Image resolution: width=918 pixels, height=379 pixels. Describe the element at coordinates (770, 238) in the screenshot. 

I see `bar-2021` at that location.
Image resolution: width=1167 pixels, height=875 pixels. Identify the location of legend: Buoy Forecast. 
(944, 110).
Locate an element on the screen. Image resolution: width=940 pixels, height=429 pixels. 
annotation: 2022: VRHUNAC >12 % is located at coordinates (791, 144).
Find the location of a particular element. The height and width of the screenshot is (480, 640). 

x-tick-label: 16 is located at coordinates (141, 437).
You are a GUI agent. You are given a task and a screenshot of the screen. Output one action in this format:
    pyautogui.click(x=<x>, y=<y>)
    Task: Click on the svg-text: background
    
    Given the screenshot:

________________

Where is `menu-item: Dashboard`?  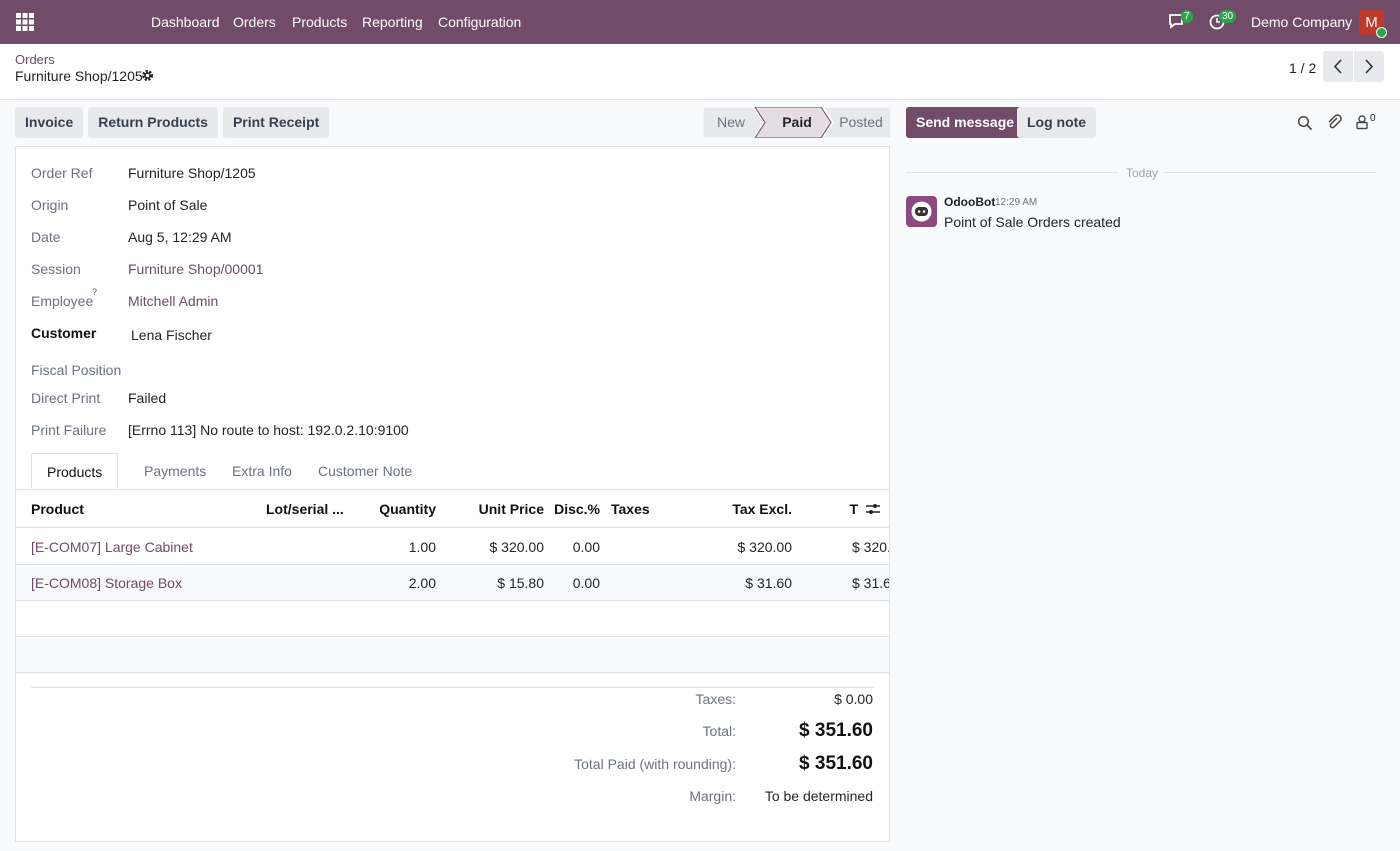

________________

→ PROBLEM DETAILS
Copy the listing word for word, beginning at the line that contains "Locate an element" and continuing through the line that contains "x-tick-label: 16 is", both lines included.

→ PROBLEM SOLUTION
Locate an element on the screen. Image resolution: width=940 pixels, height=429 pixels. 
annotation: 2022: VRHUNAC >12 % is located at coordinates (791, 144).
Find the location of a particular element. The height and width of the screenshot is (480, 640). 

x-tick-label: 16 is located at coordinates (141, 437).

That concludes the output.